Fees that effectively raise monthly rents - I quite agree that the upcharge for things like vehicle parking fees can be over-done. I once chose NOT to lease an apartment I really wanted because they charged $65 per vehicle for residents to park on the property, even though they were in an underpopulated industrial area with boatloads of space available. But that is the marketplace-- I took my business elsewhere, and that is everyone's prerogative.
I suppose what bothers me more than anything is the perpetually whiny-arsed worldview that every transaction involves a villain and a sucker. There is a vast array of rentals available in every American city, and if you take the time to shop, you'll find a place that suits you, I guarantee it. That is how the marketplace works. If you take the time to look around and educate yourself, there is no reason you can't find a perfect place. ALSO, look for inroads with the leasing agent or manager to open up possible negotiation. I have sometimes taken a little off the rent occasionally, or have thrown in a free covered parking space or found small ways to make the move-in easier for the new tenant. Sometimes someone asks for something I simply can not give, but I will try to find other ways to help. Perhaps instead I can change fixtures which will be improvements which will remain after you leave--please feel free to ask me to install a new dishwasher, stove and/or refrigerator. Remember that every decent apartment community expects to replace these appliances sooner or later, and this can be a great way to enhance your rental experience while not hugely impacting the landlord's bottom line. It never hurts to ask, and I want you to choose my community, and I do genuinely want my residents to be happy.

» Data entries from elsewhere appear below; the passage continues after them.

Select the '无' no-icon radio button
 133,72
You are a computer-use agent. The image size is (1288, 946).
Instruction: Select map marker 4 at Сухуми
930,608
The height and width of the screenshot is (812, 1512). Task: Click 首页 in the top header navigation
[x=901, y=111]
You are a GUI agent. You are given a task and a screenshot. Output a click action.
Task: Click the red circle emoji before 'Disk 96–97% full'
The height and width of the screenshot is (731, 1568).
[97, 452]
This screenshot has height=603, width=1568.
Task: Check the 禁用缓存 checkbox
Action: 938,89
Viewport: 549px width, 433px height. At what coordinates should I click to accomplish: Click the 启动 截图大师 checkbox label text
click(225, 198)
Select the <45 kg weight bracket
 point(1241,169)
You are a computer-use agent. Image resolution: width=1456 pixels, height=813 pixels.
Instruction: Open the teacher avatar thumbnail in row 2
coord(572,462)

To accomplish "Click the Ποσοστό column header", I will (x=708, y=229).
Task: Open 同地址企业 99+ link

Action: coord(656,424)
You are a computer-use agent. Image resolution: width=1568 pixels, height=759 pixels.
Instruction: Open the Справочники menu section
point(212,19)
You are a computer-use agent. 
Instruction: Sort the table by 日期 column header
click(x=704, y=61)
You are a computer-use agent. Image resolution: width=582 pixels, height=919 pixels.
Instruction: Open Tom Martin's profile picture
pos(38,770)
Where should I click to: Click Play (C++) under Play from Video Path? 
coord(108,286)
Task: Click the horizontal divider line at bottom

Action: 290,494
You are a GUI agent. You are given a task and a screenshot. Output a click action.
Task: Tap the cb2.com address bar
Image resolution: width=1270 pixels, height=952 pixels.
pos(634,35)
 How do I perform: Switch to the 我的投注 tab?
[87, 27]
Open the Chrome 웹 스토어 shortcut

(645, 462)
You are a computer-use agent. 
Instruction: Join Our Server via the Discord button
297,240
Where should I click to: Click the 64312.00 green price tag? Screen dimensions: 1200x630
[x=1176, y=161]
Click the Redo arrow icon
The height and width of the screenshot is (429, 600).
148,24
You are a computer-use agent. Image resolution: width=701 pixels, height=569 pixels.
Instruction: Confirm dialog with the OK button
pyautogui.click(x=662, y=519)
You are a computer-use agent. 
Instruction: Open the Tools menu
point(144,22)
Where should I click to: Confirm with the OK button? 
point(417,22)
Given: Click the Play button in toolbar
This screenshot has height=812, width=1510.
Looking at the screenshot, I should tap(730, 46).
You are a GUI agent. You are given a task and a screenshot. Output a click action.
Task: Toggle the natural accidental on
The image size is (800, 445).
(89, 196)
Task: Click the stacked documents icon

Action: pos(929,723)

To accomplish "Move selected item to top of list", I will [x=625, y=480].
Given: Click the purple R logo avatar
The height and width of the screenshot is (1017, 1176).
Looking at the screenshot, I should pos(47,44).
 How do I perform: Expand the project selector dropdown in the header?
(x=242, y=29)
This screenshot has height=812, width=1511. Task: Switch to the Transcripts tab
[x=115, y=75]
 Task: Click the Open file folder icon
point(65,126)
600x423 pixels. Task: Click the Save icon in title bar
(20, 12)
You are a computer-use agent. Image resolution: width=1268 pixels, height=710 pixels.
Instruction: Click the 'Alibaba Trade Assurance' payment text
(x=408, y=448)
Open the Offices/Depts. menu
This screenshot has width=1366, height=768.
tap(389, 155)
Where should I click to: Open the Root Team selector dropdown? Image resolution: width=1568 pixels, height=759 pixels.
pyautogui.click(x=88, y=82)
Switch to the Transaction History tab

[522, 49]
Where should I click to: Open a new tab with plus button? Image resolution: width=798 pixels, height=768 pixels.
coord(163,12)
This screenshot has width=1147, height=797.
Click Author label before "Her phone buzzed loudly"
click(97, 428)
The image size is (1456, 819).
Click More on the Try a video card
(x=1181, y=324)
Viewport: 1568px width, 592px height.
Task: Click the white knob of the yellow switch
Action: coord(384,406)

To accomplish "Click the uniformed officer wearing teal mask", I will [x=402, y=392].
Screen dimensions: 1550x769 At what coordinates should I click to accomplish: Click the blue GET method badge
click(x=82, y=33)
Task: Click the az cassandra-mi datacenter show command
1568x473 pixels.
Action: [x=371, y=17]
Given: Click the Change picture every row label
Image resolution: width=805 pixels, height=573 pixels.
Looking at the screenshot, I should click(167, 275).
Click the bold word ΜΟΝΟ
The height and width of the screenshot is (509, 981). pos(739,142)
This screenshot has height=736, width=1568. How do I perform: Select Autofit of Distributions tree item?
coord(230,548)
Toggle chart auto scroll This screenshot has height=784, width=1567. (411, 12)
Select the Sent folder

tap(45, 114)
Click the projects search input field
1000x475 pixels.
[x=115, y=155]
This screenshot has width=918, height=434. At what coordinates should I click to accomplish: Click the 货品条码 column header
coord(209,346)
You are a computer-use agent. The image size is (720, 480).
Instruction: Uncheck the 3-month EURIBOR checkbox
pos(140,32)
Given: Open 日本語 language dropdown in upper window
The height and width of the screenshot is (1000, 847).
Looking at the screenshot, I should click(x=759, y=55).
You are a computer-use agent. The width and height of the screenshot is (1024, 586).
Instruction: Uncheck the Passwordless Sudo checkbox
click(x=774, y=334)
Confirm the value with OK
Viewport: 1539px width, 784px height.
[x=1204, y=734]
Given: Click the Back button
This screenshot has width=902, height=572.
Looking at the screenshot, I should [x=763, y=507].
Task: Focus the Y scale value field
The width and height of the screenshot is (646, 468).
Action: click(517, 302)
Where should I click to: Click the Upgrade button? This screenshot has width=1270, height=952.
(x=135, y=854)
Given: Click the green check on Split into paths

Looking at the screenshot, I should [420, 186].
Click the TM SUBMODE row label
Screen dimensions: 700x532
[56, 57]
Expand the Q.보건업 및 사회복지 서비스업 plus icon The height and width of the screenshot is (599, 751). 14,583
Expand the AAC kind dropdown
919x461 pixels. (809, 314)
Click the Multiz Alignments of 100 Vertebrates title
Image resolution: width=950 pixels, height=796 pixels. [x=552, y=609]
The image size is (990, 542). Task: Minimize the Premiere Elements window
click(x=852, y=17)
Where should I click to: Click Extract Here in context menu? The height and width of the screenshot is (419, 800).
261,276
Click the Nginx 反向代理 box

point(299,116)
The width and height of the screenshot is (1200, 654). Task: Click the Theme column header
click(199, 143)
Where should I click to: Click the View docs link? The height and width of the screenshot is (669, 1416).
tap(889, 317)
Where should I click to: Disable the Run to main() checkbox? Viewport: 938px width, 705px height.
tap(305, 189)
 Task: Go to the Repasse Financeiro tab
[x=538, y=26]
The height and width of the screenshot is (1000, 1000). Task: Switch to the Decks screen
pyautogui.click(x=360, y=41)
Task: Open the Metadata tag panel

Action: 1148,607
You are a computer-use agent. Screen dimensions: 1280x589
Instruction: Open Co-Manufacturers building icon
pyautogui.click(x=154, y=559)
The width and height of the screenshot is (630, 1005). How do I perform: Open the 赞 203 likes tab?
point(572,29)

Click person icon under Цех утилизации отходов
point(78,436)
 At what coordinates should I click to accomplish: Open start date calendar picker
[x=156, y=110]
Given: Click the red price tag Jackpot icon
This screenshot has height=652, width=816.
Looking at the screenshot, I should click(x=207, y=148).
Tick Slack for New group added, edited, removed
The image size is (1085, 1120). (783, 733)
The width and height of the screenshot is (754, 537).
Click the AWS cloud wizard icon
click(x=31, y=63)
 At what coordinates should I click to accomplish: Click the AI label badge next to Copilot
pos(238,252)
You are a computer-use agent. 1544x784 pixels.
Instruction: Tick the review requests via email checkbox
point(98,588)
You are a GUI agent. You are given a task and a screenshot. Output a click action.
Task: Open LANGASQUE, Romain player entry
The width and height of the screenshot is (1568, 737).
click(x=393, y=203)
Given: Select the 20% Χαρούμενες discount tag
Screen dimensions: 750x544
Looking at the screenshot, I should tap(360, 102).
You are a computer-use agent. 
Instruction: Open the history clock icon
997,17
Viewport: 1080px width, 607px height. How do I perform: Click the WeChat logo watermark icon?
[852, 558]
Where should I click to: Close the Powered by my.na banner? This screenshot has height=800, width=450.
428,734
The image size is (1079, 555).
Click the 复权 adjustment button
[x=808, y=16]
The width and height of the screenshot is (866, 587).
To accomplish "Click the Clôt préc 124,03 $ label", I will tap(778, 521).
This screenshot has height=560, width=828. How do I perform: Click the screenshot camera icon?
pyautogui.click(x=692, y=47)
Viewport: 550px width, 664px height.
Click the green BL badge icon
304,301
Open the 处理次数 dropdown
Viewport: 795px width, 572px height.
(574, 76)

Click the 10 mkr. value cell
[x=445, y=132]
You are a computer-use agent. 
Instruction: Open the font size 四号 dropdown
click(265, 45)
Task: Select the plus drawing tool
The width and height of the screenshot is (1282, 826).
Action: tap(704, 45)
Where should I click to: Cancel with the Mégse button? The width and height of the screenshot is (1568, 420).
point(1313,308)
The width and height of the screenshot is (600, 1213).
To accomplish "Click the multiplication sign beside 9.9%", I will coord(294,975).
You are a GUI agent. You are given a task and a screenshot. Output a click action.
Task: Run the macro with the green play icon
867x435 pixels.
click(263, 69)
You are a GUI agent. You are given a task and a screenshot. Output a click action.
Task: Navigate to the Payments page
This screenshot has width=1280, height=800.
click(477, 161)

The sad fact is that if economy is your prime consideration, you will make some compromises in the areas of comfort, luxury and even possibly safety. This would also be a great time to consider that if you opt to live in a state which allows you the right to protect yourself in your own home, then your home will be as safe as you make it. I recommend Texas, in particular.
In conclusion, I think that rather than parasitic, the tenant/landlord relationship is best when viewed as symbiotic. Renters need a place to live, and landlords provide same. Yes, someone is making money in the process, but often times less than you might think, and the tradeoff is that you as renter are not dealing with tax issues, city code compliance and the host of other tediousness that is involved in keeping a property of any size running and legal. The landlord who agreed 10 months ago to the rate you are paying may have had a massive property tax hike and they are paying increased energy costs to keep the community utilities running, and all this must be paid for on the rental income they agreed to in 2007. Caveat emptor applies as much now as ever. True, renting an apartment is not of the gravity of buying a home or a car, but it is where you'll hang your hat for 6, 12 months, or more, so it behooves you to take the time to really poke around and investigate what's out there. By all means, trust your gut instincts and don't rent from someone you feel is disingenuous. But more than anything, look at it as an exciting opportunity to try on a different slice of life than you have experienced before and without the scary connotations of the longer-term commitment of maintenance etc. of buying a property of your own. Unlike the trials of home ownership, in most apartments when your terlit or your A/C go on the blink, well, that's the landlord's problem. I call those very easy terms, indeed.